Elsewhere, Big Red turned in 58.85 ounces, while Roxanne delivered the strongest result of Parker’s week at 185.65 ounces. Even so, the combined total of 307.6 ounces was Parker’s weakest in seven weeks. With a season total of 4,175.4 ounces, he has crossed halfway toward his 8,000-ounce goal, but production is moving in the wrong direction at a point when it should be rising.

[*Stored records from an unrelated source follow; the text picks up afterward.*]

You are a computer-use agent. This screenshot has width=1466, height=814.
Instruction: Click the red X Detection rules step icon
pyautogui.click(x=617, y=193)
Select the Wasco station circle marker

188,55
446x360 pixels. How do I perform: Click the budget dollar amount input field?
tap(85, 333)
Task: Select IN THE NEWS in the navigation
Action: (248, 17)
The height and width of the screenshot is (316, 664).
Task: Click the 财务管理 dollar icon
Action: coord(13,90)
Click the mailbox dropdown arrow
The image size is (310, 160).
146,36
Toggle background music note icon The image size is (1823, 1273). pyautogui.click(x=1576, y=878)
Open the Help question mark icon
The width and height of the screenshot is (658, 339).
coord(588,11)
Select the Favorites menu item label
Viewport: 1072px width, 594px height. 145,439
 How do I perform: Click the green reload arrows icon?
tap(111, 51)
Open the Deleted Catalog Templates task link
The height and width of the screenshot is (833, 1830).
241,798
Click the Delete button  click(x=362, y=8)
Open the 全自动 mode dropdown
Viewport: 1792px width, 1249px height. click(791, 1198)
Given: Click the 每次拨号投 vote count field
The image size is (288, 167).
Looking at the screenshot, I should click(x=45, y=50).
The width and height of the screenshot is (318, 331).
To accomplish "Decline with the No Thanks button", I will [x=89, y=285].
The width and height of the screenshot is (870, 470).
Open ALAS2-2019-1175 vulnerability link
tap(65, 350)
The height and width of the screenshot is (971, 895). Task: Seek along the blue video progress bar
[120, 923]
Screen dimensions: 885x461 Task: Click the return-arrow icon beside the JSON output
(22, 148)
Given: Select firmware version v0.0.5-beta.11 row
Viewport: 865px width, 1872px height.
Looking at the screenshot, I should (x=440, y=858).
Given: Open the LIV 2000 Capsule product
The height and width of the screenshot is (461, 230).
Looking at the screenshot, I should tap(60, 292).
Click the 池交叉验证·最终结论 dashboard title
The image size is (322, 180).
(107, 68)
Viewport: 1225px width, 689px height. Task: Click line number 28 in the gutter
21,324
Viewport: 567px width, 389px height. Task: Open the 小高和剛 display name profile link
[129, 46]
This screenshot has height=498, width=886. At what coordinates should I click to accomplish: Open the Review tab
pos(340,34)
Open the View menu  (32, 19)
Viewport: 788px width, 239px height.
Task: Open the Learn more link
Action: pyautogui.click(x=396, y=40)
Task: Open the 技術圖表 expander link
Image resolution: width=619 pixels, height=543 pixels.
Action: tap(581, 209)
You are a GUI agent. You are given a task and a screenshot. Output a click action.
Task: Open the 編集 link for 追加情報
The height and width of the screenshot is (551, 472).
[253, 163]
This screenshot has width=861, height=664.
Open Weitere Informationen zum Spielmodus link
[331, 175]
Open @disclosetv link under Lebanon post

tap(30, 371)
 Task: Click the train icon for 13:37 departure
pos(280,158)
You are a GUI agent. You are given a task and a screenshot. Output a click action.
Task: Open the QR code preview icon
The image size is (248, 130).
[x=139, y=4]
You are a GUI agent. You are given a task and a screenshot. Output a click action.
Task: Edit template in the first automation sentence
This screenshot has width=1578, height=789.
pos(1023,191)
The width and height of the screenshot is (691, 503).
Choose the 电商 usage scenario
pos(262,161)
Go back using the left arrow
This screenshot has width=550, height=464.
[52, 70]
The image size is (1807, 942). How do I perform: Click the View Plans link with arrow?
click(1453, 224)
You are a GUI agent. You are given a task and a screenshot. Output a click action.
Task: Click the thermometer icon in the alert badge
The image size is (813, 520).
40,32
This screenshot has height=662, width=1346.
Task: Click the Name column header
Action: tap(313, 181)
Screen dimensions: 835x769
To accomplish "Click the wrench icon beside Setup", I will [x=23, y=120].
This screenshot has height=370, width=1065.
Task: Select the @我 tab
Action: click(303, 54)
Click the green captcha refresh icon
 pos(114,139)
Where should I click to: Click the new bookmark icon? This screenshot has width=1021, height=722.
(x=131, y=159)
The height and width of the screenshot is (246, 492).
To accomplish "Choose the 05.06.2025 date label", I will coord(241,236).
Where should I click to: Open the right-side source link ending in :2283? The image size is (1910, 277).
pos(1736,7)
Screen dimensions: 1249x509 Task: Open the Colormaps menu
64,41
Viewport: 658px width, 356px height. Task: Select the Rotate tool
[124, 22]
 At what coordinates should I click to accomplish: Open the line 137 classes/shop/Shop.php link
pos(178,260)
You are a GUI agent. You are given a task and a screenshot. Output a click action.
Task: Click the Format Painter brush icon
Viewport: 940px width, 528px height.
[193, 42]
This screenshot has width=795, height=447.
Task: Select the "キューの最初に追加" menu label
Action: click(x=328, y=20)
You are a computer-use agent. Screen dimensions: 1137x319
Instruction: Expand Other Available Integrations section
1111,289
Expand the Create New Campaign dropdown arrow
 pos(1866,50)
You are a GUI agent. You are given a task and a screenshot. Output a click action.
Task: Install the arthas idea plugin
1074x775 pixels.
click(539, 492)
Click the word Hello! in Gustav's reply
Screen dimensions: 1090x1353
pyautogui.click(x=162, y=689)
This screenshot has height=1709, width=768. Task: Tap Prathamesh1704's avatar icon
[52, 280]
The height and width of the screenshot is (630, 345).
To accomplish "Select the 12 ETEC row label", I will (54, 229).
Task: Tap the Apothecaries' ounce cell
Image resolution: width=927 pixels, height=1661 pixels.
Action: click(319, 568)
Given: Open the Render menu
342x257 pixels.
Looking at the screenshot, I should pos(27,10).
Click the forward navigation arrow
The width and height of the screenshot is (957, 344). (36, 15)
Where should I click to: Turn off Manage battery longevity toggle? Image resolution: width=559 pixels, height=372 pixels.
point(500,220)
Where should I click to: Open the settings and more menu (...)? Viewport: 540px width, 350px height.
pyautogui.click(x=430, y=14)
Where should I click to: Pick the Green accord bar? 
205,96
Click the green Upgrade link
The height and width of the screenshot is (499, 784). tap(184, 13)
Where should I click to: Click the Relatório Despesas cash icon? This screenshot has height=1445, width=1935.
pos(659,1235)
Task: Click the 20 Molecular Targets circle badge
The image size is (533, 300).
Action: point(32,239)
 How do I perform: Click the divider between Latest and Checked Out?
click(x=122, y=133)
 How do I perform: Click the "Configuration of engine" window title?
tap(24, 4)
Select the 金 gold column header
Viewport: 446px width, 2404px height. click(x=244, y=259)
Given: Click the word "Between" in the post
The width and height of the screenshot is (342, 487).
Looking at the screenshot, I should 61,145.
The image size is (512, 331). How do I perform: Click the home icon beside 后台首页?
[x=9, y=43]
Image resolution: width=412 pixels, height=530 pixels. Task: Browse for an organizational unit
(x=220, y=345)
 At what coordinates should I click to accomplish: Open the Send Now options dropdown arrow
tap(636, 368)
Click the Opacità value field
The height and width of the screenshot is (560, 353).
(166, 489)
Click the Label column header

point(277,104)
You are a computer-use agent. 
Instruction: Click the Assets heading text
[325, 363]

Parker’s problems were not limited to the wash plants. One of his A60 rock trucks broke down when a companion flange snapped, destroying brake lines and hydraulic hoses. The truck had to be repaired in the field before it could return to hauling pay. Taylor and the mechanics managed to replace the damaged harness and install a new driveshaft in just six hours, but the incident added to a growing sense that too much time is being lost to repairs.

Rick Ness faced an even more disappointing week. After strong early returns at Rally Valley, he had hoped the new Crew Cut would provide his next productive run. Instead, the ground continued to disappoint.

Buzz Legault remained convinced there was better gold in the cut, but the results never came. Rick’s crew also had to cope with loader problems after one machine lost a tilt linkage and another suffered a seized compressor. To keep the plant running, Jason Murray stripped parts from one broken loader and fitted them to the other, restoring at least one machine to service.

Even with that repair, the payoff was poor. After nearly a full week of running Crew Cut material, Rick’s cleanup came to just 9.28 ounces, worth a little over $23,000. It was a bruising result for a crew that had recently produced hundreds of ounces per week.

Rick accepted that the ground had failed to deliver and made clear that the Crew Cut is now effectively finished. With his season total sitting just below 950 ounces, he still needs around 550 more to reach his goal, and time is beginning to tighten.

Across all three operations, the week offered a familiar reminder of the central truth of gold mining: success depends not only on finding pay, but on keeping machines alive long enough to reach it. For Tony, Parker and Rick, the next runs may decide whether their seasons recover or continue to drift off course.